Based on the bestselling novel by Ransom Riggs, Miss Peregrine's Home for Peculiar Children stars Asa Butterfield as a seemingly ordinary teenager who discovers a hidden refuge for "peculiars" — people with extraordinary powers. As he gets to know the ins and outs of this secret world, he realizes they're all in danger, and that he's the only one who can save them. Watch the new Miss Peregrine's Home for Peculiar Children trailer below.
I'm not the first to observe that Miss Peregrine's Home for Peculiar Children looks like a Tim Burton-ified X-Men. But it really, really does. There's the secluded mansion, the charismatic headmaster (or headmistress in this case), the awkward and endearing children still coming to grips with their special powers. Maybe that's a good thing, though. The actual X-Men movie we got this year (X-Men: Apocalypse) was a disappointment, a dull kitchen-sink mess of CG destruction and paper-thin characters. Hopefully Miss Peregrine's will prove more satisfying.
Miss Peregrine's Home for Peculiar Children hits theaters September 30. Ella Purnell, Allison Janney, Terence Stamp, Rupert Everett, Judi Dench, and Samuel L. Jackson also star.

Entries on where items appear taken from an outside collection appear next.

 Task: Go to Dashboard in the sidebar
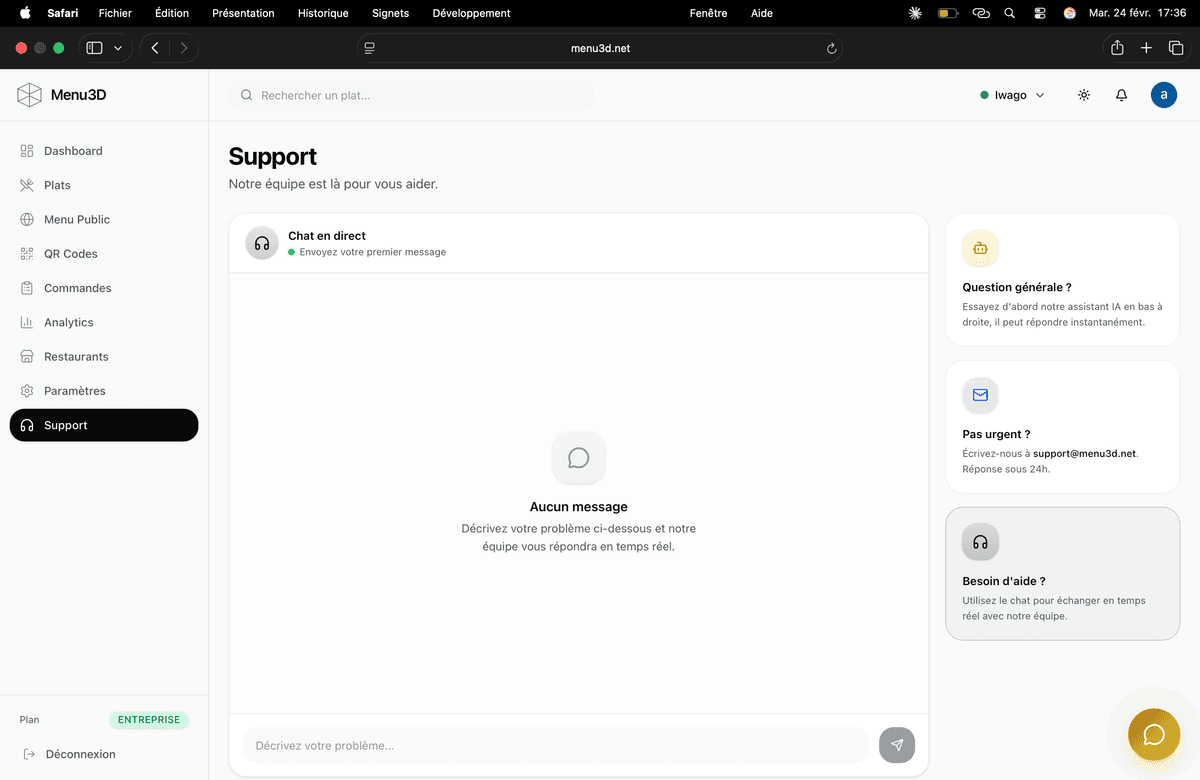73,151
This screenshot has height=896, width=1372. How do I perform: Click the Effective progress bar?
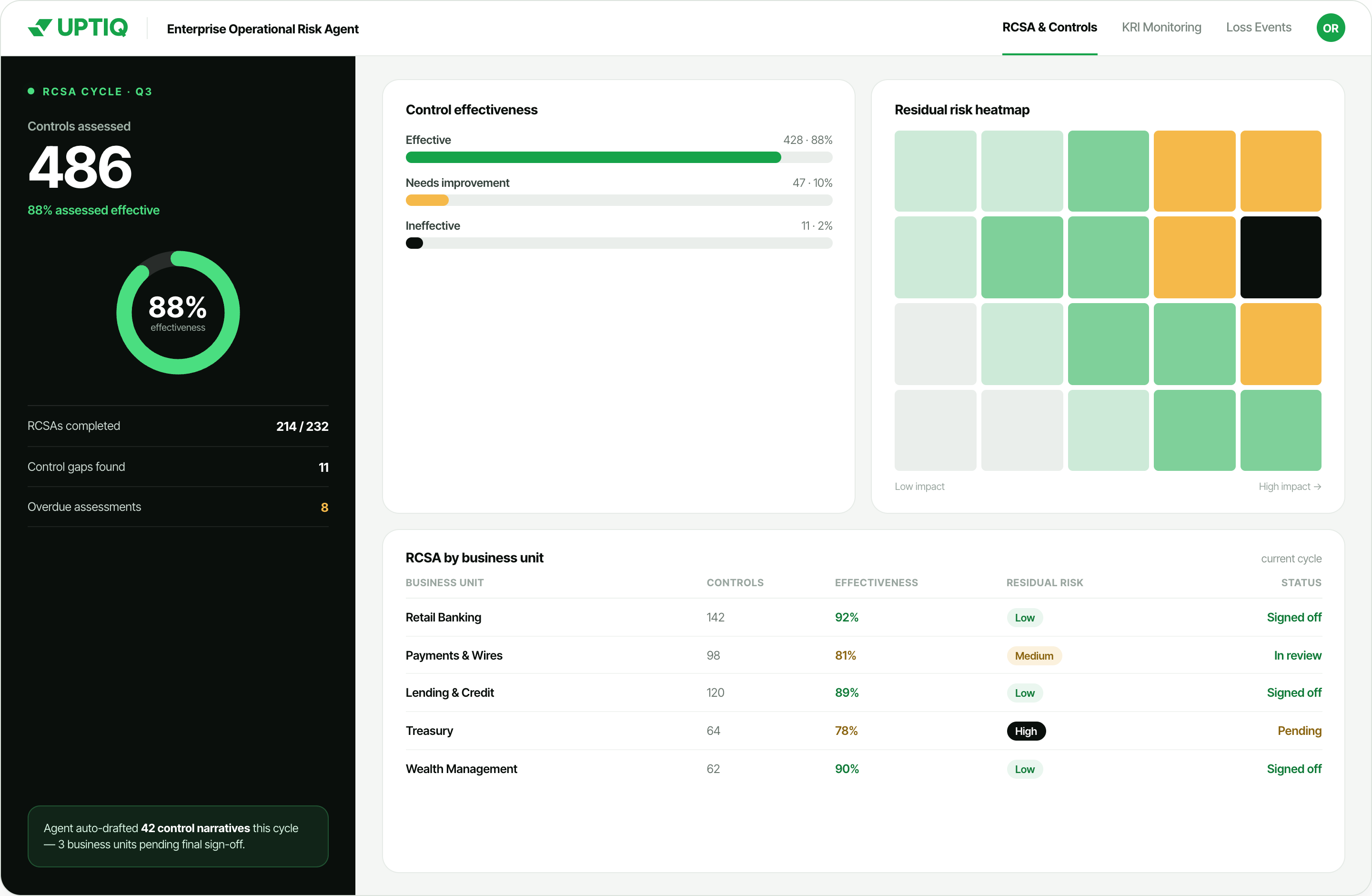(x=618, y=157)
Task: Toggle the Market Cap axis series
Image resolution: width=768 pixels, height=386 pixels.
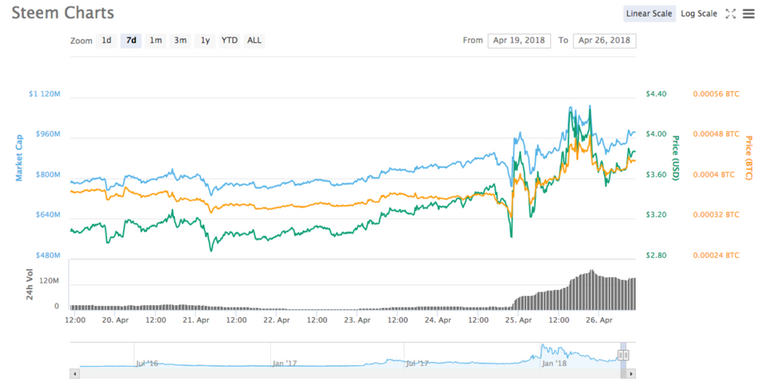Action: 19,158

From visionary director Tim Burton, and based upon the best-selling novel, comes an unforgettable motion picture experience. When Jake discovers clues to a mystery that spans alternate realities and times, he uncovers a secret refuge known as Miss Peregrine's Home for Peculiar Children. As he learns about the residents and their unusual abilities, Jake realizes that safety is an illusion, and danger lurks in the form of powerful, hidden enemies. Jake must figure out who is real, who can be trusted, and who he really is.